Ces ouvrages sont très précisément documentés (dans le premier, 3 463 notes de référence, presque toujours d’archives originales stricto sensu; 2 148 dans le second, de même origine), et je ne saurais les résumer ici.
Les fonds 3 W de la Haute Cour de Justice, que je consulte depuis 2009 et surtout depuis septembre 2010 en vue de la rédaction d’un nouvel ouvrage, apportent d'ailleurs de nouvelles précisions, tant sur la synarchie que sur la Cagoule, et ce dans chaque dossier des ministres de Vichy. Une des cotes de l’énorme dossier de François Lehideux, 3 W 222, est entièrement consacrée à la synarchie ‑ qui, selon l’historiographie dominante française, n’existe pas, tandis que la Cagoule n’aurait d’intérêt que pour son « parfum de romantisme noir » (Henry Rousso, Libération, 31 mai 1991, « Les Cagoulards, terroristes noirs »), définitivement terrassée qu’elle aurait été en septembre 1937 : « mise au jour et décapitée quelques semaines » après son attentat du 11 septembre 1937 contre le siège de la CGPF, d'après Olivier Dard, Les années trente, Paris, Le Livre de Poche, 1999, p. 162.

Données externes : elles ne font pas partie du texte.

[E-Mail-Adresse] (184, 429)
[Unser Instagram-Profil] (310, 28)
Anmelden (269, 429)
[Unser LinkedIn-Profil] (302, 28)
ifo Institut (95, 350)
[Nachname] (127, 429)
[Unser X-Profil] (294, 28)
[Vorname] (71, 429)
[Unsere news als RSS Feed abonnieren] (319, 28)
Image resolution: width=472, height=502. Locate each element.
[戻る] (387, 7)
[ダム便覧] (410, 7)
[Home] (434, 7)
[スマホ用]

L’entourage de De Gaulle fut cagoulard, y compris les frères d'Astier de la Vigerie (RG, 11 octobre 1951, GA, D 1, Emmanuel d'Astier de la Vigerie, Archives de la Préfecture de police (APP)). Je n’ai trouvé en revanche aucune source établissant l’appartenance du général à la Cagoule, motif pour lequel je n’ai jamais cité son nom : l’approximation, le « sans doute », le « peut-être », etc., sont exclus en pareille matière. Quoiqu'il en soit, sa pratique l’a dissocié, à l’été 1940, de celle des cagoulards avérés et, que je sache, il n’a pas été candidat à la francisque.

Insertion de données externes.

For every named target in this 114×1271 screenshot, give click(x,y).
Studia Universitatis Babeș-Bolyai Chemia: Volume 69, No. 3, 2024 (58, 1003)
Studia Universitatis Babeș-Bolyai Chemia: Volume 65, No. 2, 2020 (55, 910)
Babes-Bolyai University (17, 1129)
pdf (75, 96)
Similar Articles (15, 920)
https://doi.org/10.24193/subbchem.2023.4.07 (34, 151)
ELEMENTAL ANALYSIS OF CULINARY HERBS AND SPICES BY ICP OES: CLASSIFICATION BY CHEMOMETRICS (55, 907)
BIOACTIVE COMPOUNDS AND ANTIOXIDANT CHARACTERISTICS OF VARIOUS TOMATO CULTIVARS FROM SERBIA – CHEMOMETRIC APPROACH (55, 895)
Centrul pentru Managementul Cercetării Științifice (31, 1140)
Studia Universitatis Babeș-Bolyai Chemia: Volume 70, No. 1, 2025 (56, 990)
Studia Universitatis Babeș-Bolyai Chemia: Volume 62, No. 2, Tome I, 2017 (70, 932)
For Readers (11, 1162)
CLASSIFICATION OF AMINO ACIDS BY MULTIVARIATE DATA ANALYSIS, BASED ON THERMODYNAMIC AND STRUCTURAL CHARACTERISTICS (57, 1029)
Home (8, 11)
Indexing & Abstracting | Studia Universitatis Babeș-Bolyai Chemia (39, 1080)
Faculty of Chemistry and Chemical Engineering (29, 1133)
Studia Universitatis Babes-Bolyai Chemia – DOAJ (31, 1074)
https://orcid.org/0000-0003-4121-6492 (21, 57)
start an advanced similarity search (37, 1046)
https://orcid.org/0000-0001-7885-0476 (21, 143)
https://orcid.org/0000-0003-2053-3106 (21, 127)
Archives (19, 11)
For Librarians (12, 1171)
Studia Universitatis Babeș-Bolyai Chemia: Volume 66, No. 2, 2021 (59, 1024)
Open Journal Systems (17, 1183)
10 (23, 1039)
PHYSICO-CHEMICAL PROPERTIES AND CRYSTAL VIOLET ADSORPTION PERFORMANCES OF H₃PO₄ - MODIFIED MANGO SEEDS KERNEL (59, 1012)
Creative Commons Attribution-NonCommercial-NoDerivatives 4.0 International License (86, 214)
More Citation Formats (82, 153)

La division de la Cagoule en patriotes d’emblée et collaborationnistes jusqu'au bout est très largement erronée, artificielle, complaisante et toujours appuyée sur une documentation a posteriori.: Nombre de « héros » présumés ont fini par choisir le camp de la Pax Americana ou ont travaillé pour l’Intelligence Service, mais, sauf exception qui ne saurait être démontrée que par des sources non a posteriori, pratiquement jamais en 1940. Autrement dit, cette catégorie n’a pas été antiallemande au moment crucial de l’application d’un plan passant par l’« intelligence avec l'ennemi » ou la « trahison », crime juridiquement défini, visé par les articles 75 et suivants du Code pénal, et passible de la peine de mort.

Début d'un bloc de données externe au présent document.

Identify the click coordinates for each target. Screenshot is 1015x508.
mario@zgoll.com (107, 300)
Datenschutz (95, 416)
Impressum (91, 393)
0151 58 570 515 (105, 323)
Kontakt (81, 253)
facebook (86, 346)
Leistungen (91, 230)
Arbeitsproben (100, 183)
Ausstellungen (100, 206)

L’exemple accablant du dossier de sécurité militaire de Loustaunau-Lacau est à cet égard particulièrement clair (Rapport DGSS, BCRAL, 1er septembre 1944, synthèse n° C/I, Bureau d'études des services spéciaux alliés et neutres, GA, L 15, Georges Loustanau-Lacau, APP, cité à plusieurs reprises dans Le choix de la défaite). En matière de « résistance », des débuts en 1941 (cas rarissime pour ces « résistants » présumés) ou surtout en 1942 ou en 1943 (quand ça n'est pas 1944) méritent examen attentif. Le concept même de « résistance » doit être en outre défini : s'agissait-il de lutter contre l’occupant, sens généralement entendu et pertinent du terme « résistance » (on résiste à l’ennemi, à l’envahisseur), ou exclusivement de lutter contre l’ennemi intérieur, à un moment donné (entre 1940-1941, surtout depuis l’échec du Blitzkrieg dans les plaines de Russie, et 1944) avec les Anglo-Saxons, contre les bolcheviques soviétiques et les bolcheviques vernaculaires, puisque les Allemands s’avéraient incapables de gagner la guerre.
La question avait d'ailleurs commencé à se poser fin 1940, quand une partie des milieux synarchiques ou synarcho-cagoulards observèrent quelques précautions d’avenir envers Londres et Washington, ce qui motiva l’éviction de Laval le 13 décembre 1940, événement que j’analyserai dans mon prochain livre. Pétain s’était montré fort soucieux du poids mondial des États-Unis dès l’avant-guerre, comme Laval et le gendre de celui-ci, René de Chambrun (américain par sa mère, et créateur, en compagnie des précédents, de « l’Office français de renseignement aux Etats-Unis », fondé en 1936, en plein complot contre République, par des milieux aussi pro-américains que pro-allemands, dossier présent dans deux cotes du dossier de Haute-Cour de Laval, 3 W 214 et 215). En France, ce sont donc, à peu d’exceptions près (les milieux financiers juifs, dont les sympathies n’étaient alors pas partagées – pro-américains, ils n’étaient pas, dans leur ensemble, pro-allemands), les mêmes qui dans les années 1930 (et au-delà) adorèrent les États-Unis et le Reich, dans lesquels ils virent successivement ou conjointement le « rempart » destiné à maintenir leurs prébendes et privilèges menacés par la crise (et par la conjoncture politique née de la guerre mondiale consécutive à ladite crise).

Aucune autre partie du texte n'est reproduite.